_Your objective:_
Please transcribe every record below exactly as it appears.

::: Given data :::

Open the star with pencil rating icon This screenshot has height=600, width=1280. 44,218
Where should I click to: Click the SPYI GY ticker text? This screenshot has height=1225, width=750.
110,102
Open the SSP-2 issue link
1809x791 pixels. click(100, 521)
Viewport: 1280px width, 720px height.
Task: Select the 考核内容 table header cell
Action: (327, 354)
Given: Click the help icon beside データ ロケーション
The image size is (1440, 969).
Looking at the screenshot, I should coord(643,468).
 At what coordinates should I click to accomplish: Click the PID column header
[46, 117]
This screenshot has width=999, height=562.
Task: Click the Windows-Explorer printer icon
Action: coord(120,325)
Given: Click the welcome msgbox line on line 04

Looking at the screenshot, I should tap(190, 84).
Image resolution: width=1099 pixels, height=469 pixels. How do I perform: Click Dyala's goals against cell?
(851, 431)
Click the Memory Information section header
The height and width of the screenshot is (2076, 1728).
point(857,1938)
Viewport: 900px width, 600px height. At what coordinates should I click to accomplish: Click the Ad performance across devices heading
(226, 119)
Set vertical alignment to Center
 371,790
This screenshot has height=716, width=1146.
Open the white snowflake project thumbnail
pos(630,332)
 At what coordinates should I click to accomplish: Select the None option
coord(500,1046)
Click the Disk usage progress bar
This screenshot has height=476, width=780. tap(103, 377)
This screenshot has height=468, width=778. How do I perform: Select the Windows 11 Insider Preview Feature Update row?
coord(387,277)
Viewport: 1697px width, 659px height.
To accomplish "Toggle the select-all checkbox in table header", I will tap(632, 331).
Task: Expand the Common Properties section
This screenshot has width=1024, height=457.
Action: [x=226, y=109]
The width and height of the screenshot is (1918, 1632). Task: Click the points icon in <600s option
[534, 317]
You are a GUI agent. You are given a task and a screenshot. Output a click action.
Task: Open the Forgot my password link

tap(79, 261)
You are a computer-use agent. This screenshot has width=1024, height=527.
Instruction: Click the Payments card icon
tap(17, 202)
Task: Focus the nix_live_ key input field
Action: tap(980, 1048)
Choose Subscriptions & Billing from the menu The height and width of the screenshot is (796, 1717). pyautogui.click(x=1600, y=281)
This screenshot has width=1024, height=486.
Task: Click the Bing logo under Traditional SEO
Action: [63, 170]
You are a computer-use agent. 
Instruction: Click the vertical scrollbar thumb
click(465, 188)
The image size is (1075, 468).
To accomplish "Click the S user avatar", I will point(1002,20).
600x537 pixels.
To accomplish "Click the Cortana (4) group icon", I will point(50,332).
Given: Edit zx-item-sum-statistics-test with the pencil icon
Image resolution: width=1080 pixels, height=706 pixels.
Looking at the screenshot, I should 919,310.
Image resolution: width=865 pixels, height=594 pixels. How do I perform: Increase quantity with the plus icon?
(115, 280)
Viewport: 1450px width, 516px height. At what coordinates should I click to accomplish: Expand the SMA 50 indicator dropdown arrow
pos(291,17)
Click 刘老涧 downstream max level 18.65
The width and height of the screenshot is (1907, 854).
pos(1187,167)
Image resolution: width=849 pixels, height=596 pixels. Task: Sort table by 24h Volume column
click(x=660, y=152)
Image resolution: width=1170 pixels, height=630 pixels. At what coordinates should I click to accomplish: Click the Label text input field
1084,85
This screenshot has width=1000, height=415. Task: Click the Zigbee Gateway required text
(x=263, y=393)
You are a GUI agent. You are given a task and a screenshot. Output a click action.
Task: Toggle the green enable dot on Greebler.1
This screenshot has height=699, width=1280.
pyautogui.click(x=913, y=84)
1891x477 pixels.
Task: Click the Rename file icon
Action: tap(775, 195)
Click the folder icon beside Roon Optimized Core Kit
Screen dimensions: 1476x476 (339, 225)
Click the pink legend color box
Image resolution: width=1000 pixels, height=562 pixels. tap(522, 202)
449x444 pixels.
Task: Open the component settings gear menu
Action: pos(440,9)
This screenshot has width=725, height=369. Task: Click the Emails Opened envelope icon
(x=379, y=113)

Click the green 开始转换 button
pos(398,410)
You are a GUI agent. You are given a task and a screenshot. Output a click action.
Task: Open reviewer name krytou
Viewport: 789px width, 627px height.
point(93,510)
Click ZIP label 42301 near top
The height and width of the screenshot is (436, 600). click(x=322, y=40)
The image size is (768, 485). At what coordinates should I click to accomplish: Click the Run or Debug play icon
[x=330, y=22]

:::

_Finished exercise:_
Open the star with pencil rating icon This screenshot has height=600, width=1280. 44,218
Where should I click to: Click the SPYI GY ticker text? This screenshot has height=1225, width=750.
110,102
Open the SSP-2 issue link
1809x791 pixels. click(100, 521)
Viewport: 1280px width, 720px height.
Task: Select the 考核内容 table header cell
Action: (327, 354)
Given: Click the help icon beside データ ロケーション
The image size is (1440, 969).
Looking at the screenshot, I should coord(643,468).
 At what coordinates should I click to accomplish: Click the PID column header
[46, 117]
This screenshot has width=999, height=562.
Task: Click the Windows-Explorer printer icon
Action: coord(120,325)
Given: Click the welcome msgbox line on line 04

Looking at the screenshot, I should tap(190, 84).
Image resolution: width=1099 pixels, height=469 pixels. How do I perform: Click Dyala's goals against cell?
(851, 431)
Click the Memory Information section header
The height and width of the screenshot is (2076, 1728).
point(857,1938)
Viewport: 900px width, 600px height. At what coordinates should I click to accomplish: Click the Ad performance across devices heading
(226, 119)
Set vertical alignment to Center
 371,790
This screenshot has height=716, width=1146.
Open the white snowflake project thumbnail
pos(630,332)
 At what coordinates should I click to accomplish: Select the None option
coord(500,1046)
Click the Disk usage progress bar
This screenshot has height=476, width=780. tap(103, 377)
This screenshot has height=468, width=778. How do I perform: Select the Windows 11 Insider Preview Feature Update row?
coord(387,277)
Viewport: 1697px width, 659px height.
To accomplish "Toggle the select-all checkbox in table header", I will tap(632, 331).
Task: Expand the Common Properties section
This screenshot has width=1024, height=457.
Action: [x=226, y=109]
The width and height of the screenshot is (1918, 1632). Task: Click the points icon in <600s option
[534, 317]
You are a GUI agent. You are given a task and a screenshot. Output a click action.
Task: Open the Forgot my password link

tap(79, 261)
You are a computer-use agent. This screenshot has width=1024, height=527.
Instruction: Click the Payments card icon
tap(17, 202)
Task: Focus the nix_live_ key input field
Action: tap(980, 1048)
Choose Subscriptions & Billing from the menu The height and width of the screenshot is (796, 1717). pyautogui.click(x=1600, y=281)
This screenshot has width=1024, height=486.
Task: Click the Bing logo under Traditional SEO
Action: [63, 170]
You are a computer-use agent. 
Instruction: Click the vertical scrollbar thumb
click(465, 188)
The image size is (1075, 468).
To accomplish "Click the S user avatar", I will point(1002,20).
600x537 pixels.
To accomplish "Click the Cortana (4) group icon", I will point(50,332).
Given: Edit zx-item-sum-statistics-test with the pencil icon
Image resolution: width=1080 pixels, height=706 pixels.
Looking at the screenshot, I should 919,310.
Image resolution: width=865 pixels, height=594 pixels. How do I perform: Increase quantity with the plus icon?
(115, 280)
Viewport: 1450px width, 516px height. At what coordinates should I click to accomplish: Expand the SMA 50 indicator dropdown arrow
pos(291,17)
Click 刘老涧 downstream max level 18.65
The width and height of the screenshot is (1907, 854).
pos(1187,167)
Image resolution: width=849 pixels, height=596 pixels. Task: Sort table by 24h Volume column
click(x=660, y=152)
Image resolution: width=1170 pixels, height=630 pixels. At what coordinates should I click to accomplish: Click the Label text input field
1084,85
This screenshot has width=1000, height=415. Task: Click the Zigbee Gateway required text
(x=263, y=393)
You are a GUI agent. You are given a task and a screenshot. Output a click action.
Task: Toggle the green enable dot on Greebler.1
This screenshot has height=699, width=1280.
pyautogui.click(x=913, y=84)
1891x477 pixels.
Task: Click the Rename file icon
Action: tap(775, 195)
Click the folder icon beside Roon Optimized Core Kit
Screen dimensions: 1476x476 (339, 225)
Click the pink legend color box
Image resolution: width=1000 pixels, height=562 pixels. tap(522, 202)
449x444 pixels.
Task: Open the component settings gear menu
Action: pos(440,9)
This screenshot has width=725, height=369. Task: Click the Emails Opened envelope icon
(x=379, y=113)

Click the green 开始转换 button
pos(398,410)
You are a GUI agent. You are given a task and a screenshot. Output a click action.
Task: Open reviewer name krytou
Viewport: 789px width, 627px height.
point(93,510)
Click ZIP label 42301 near top
The height and width of the screenshot is (436, 600). click(x=322, y=40)
The image size is (768, 485). At what coordinates should I click to accomplish: Click the Run or Debug play icon
[x=330, y=22]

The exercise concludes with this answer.